3 See footnote 2 above.

4 It should not be assumed that in calling an event a symbol we are describing the event. We are rather serving notice that our discussion of the event will be in semantical terms.

5 Let me hasten to add that I am aiming this criticism at those uses of the phrase “semantical rule” only which evoke this phrase, as above, to explain the acquisition of extra-linguistic meaning by linguistic expressions. The phrase “semantical rule” may well have legitimate application elsewhere. I must confess, however, that I have yet to find in the literature of semantics (pure or applied) a “semantical rule” which is genuinely a rule.

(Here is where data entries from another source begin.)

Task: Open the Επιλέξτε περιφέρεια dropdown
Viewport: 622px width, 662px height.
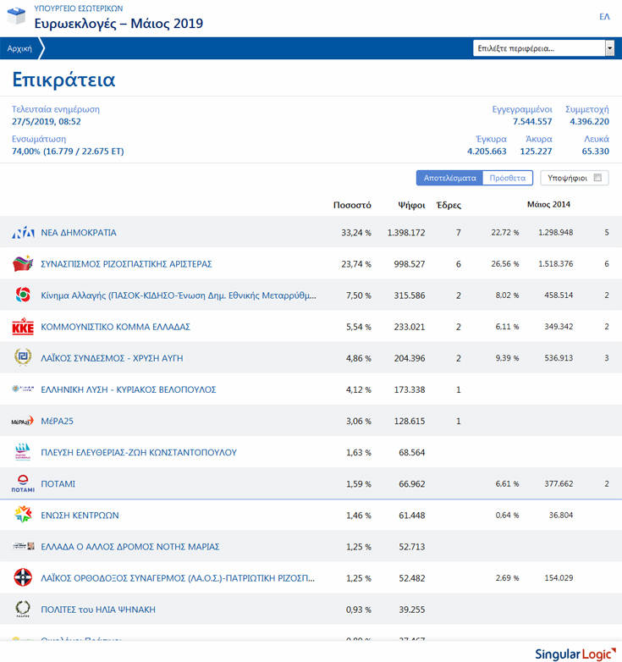Action: point(538,48)
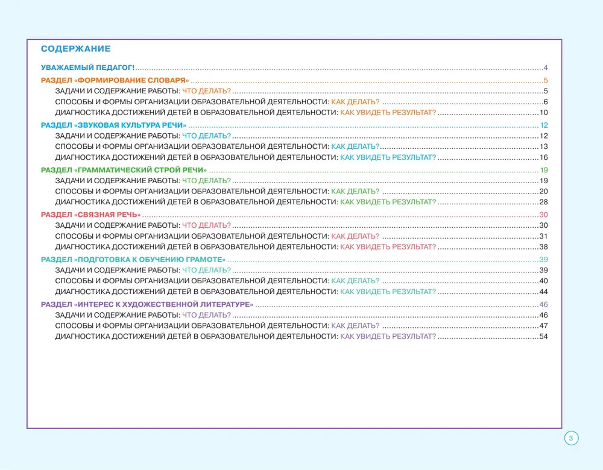
Task: Click page number 54 at line end
Action: 543,337
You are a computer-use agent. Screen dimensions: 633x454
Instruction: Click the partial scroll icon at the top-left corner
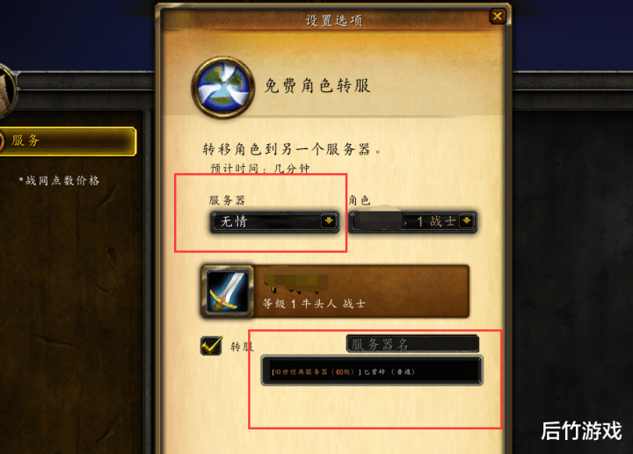(7, 91)
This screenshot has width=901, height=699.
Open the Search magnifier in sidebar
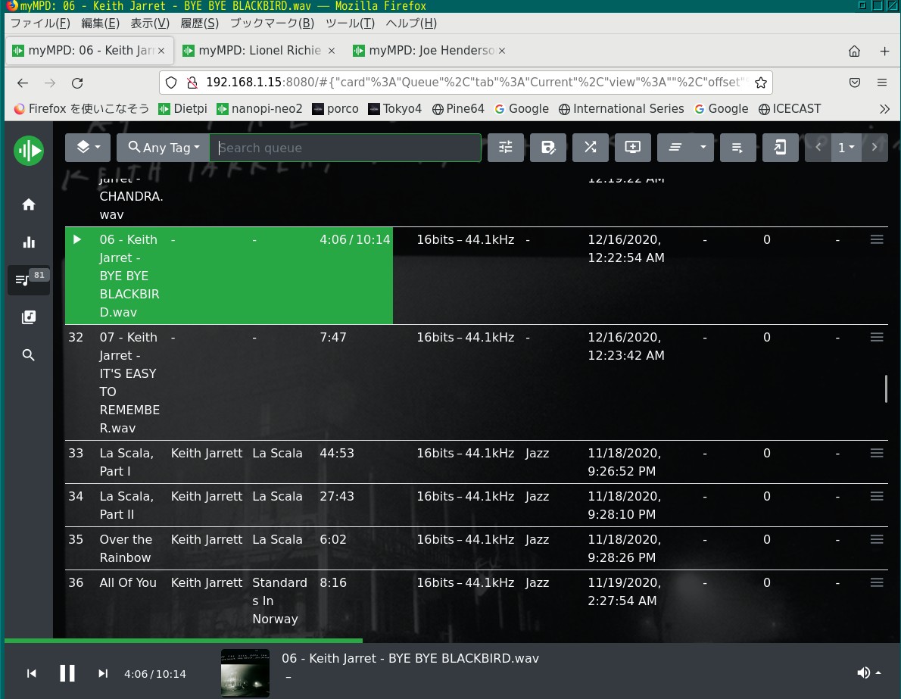(x=29, y=355)

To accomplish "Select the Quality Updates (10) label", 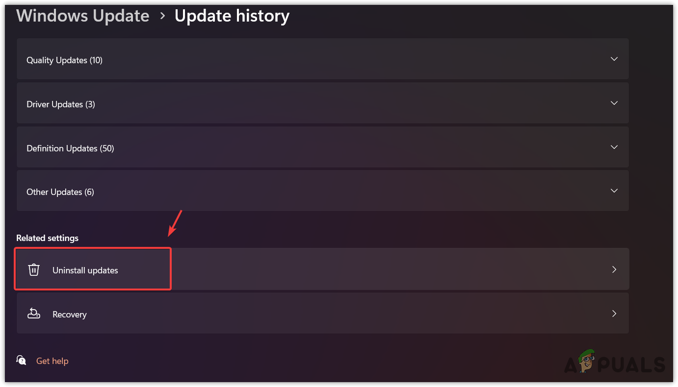I will pyautogui.click(x=64, y=60).
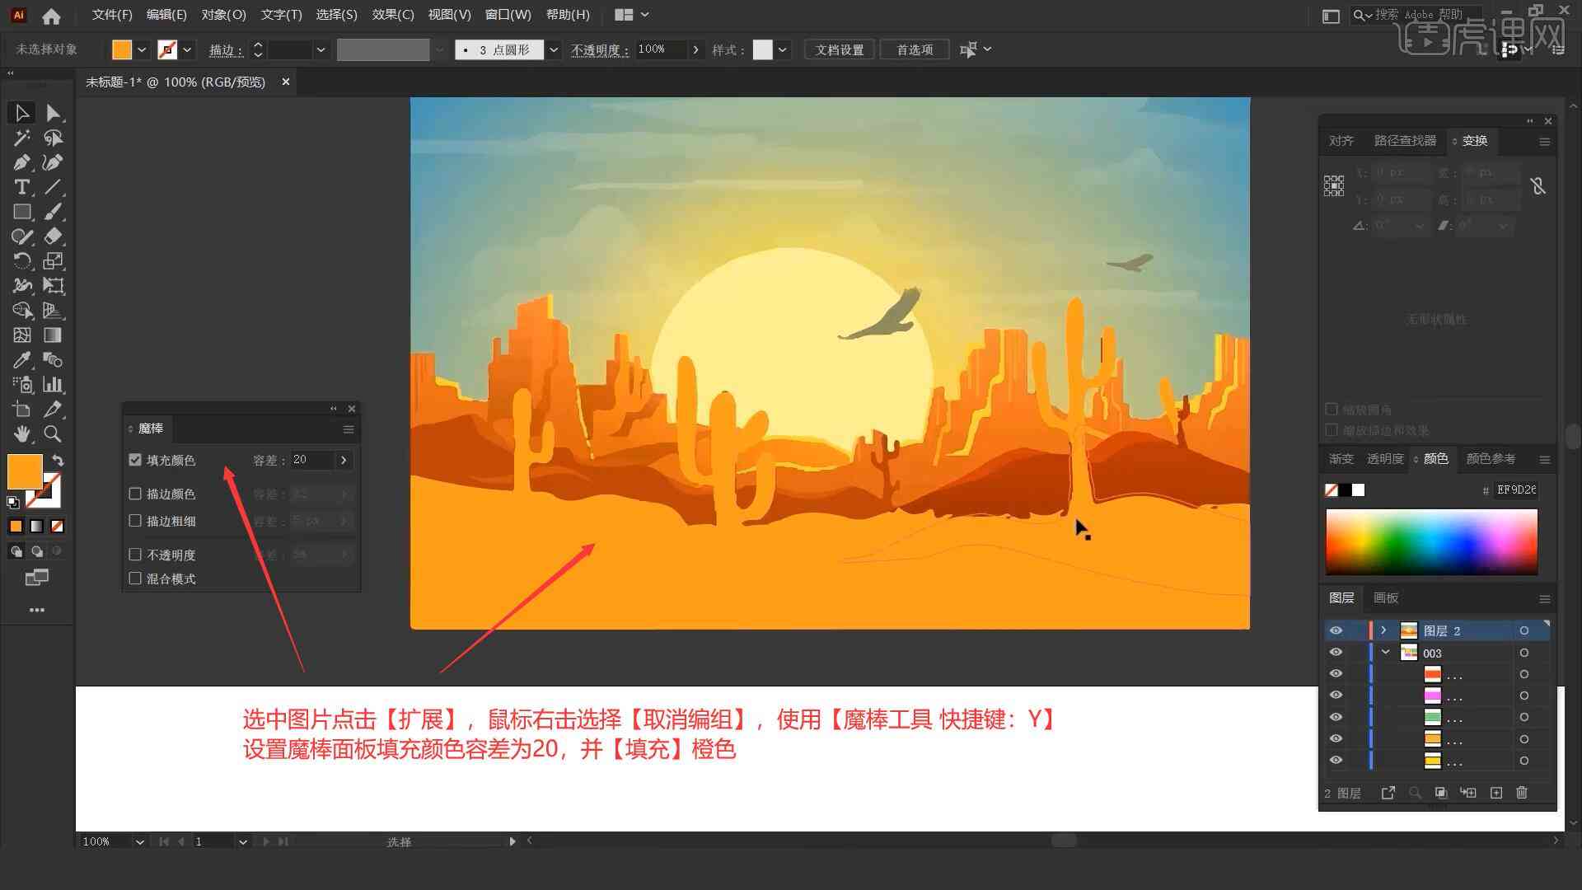The height and width of the screenshot is (890, 1582).
Task: Click the orange fill color swatch
Action: click(x=23, y=471)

6 For a defense of the thesis, presupposed in this paragraph, that statements of the form “‘…’ means– –” convey, but do not assert, information about the habits of language users with respect to ‘…’, see my “Mind, Meaning and Behavior”, Philosophical Studies, 3, 1952; also “Inference and Meaning,” Mind, 1953.

7 To say that Jones conforms to certain rules in his use of ‘with’ is not to say that Jones has certain habits with respect to ‘with;’ nor is either of these to say that as used by Jones ‘with’ means and. ‘Descriptive discourse,’ ‘discourse about rules’ and ‘discourse about meaning’ are three distinct ‘modes of speech.’ Nevertheless, by virtue of what is presupposed by their correct utterance, statements in one of these modes may convey information properly formulated in another mode.

8 The fact that such a statement as “‘red’ means red” conveys descriptive information about ‘red’ but does not describe it, undercuts the traditional problem of universals (and abstract entities generally). If one misunderstands the function of such statements, and suppose that “‘red’ means red” describes ‘red’ as standing in a relation to red, then, if one is anti-Platonist, one will be reluctant to use the semantical mode of speech and will be particularly unwilling to allow an inference from “‘red’ means red” to “There is a quality which ‘red’ means.” Statements of the latter kind appear to make bold assertion of the factual existence of abstract entities which are suspected to infect the former. The truth of the matter is that the “There is a quality (relation, possibility, particular)…” of the latter is a purely logical device which has no connection with “factual existence.” To say “There is an obligation more stringent than promise-keeping” is not to attribute “factual existence” to obligations!

9 By attacking this dogma of contemporary empiricism, I do not wish to be taken to assert that a meaningful language must contain primitive descriptive predicates which are not observation predicates. As far as I can see the issue involved is, in an important sense, a factual one; one which cannot be settled by the epistemologist. If the positivist thinks that all the factual predicates of empirical science can be explicitly defined in terms of sense-predicates, it is up to him to show this by doing it, not by appealing to a principle of empiricism.

10 A more detailed statement and defense of this thesis will be found in my paper on “Inference and Meaning” Mind, 1953.

11 For a brief account of the implications of the above interpretation of the causal modalities with respect to the nature and rationality of induction, see my paper on “Particulars,” Philosophy and Phenomenological Research, 13, 1952, pp. 194 ff.